(Screen-element location records)

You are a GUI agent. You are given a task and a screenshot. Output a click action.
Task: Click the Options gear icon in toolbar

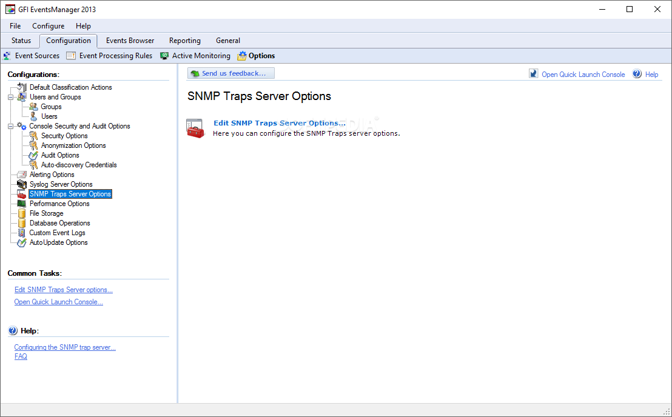[x=242, y=56]
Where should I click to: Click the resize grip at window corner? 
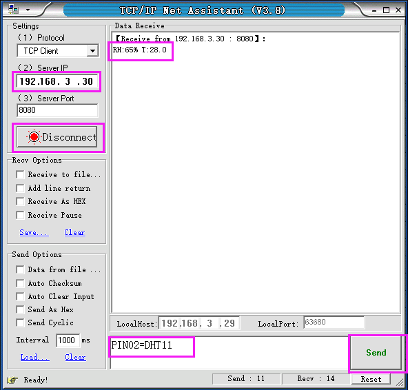pyautogui.click(x=399, y=382)
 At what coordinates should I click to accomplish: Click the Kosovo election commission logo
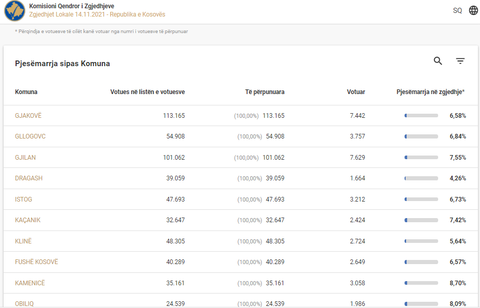coord(14,11)
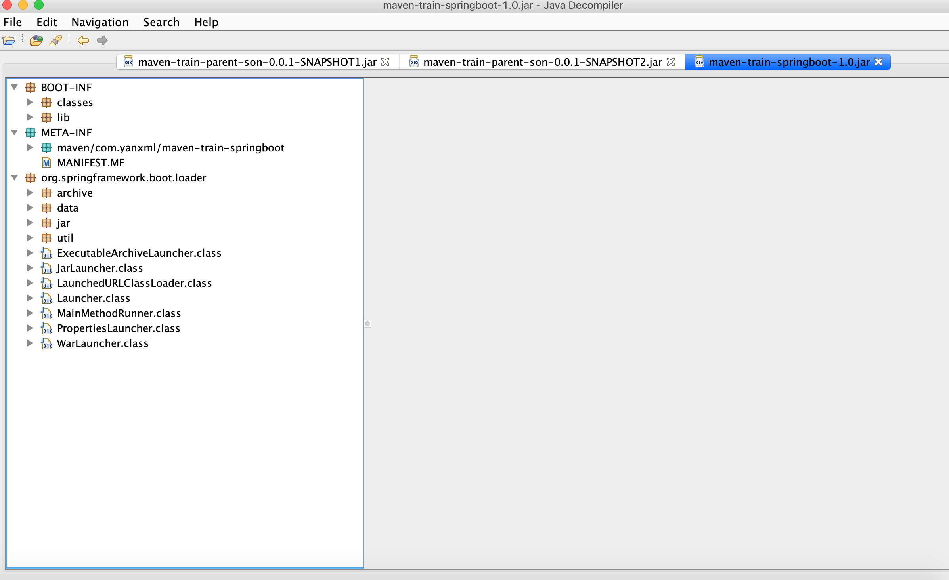The image size is (949, 580).
Task: Click the Open File toolbar icon
Action: click(x=9, y=40)
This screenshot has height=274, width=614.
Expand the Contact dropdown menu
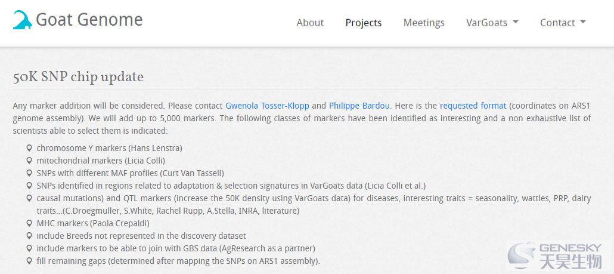click(x=563, y=23)
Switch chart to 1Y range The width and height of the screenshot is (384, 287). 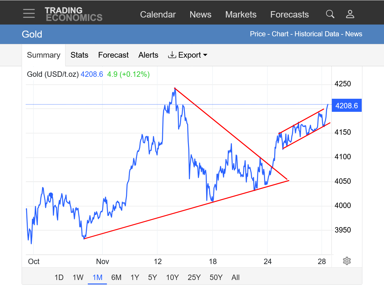tap(135, 277)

[WHAT YOU ARE ASKED TO DO]:
Rewrite the records from their start through the line holding "pyautogui.click(x=399, y=382)", inclusive, swapping "resize grip" for "resize handle" and leaving everything else unchanged. Omit the pictures from your answer.

[OUTPUT]:
You are a GUI agent. You are given a task and a screenshot. Output a click action.
Task: Click the Options gear icon in toolbar

[x=242, y=56]
Where should I click to: Click the resize handle at window corner? 
pyautogui.click(x=399, y=382)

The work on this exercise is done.